We aren’t exactly sure what causes SAD, but reduced amounts of light have been linked to an increase in the chemical melatonin in the brains of those with the disorder.

Excess melatonin makes you sleepy. Similarly lower levels of light may also result in a decreased amount of the chemical serotonin, which is involved in controlling your mood, appetite and sleep pattern.

First line antidepressants work to promote the activity of this chemical in the brain.

THE dark nights may also make you more prone to unhealthy behaviours such as craving comfort foods which leave you feeling sluggish.

You may be more reluctant to get out and exercise. Any weight gain can have you feeling guilty and less in control.

It is important not to ignore these signs. If you know you are going to struggle during the winter months, particularly if this is a recurrent issue, it may help to have a plan beforehand.

As with any mental health illness, the basics always apply.

Try to get up and go to bed at the same time each day to regulate your body’s internal clock.

During the daylight hours, aim to get as much light exposure as you can, for example sitting near a window, or going out for a walk at lunch time.

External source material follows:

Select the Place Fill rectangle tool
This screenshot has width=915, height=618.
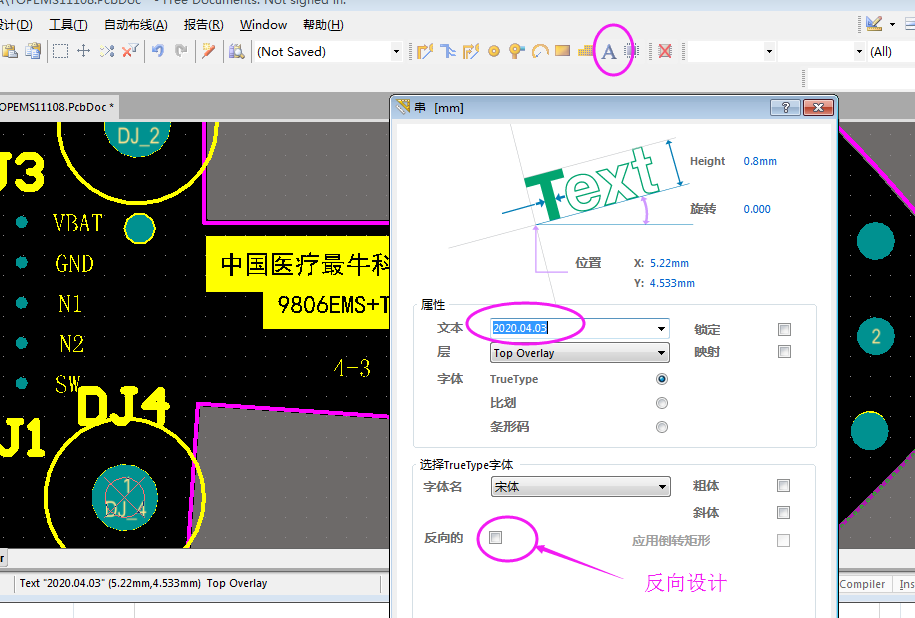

Although it’s tempting to comfort eat, maintaining a healthy diet will make you feel better in the long run.

Regular exercise can help, indeed group sports may provide a lot of pleasure.

Evidence suggests that regular exercise also gives you better control over your dietary choices.

Light boxes have become quite popular, although they are not currently available on prescription.

They work by exposing you light, ideally early on in the day, typically for between one and three hours, at intensities several times that of traditional light bulbs. If this therapy is going to work for you, you should notice an improvement fairly rapidly, although you would need to continue it daily during the entire winter.

If you are really struggling, there is never any shame in discussing it with your GP, especially as winter can sometimes feel like it lasts half of the year in the UK.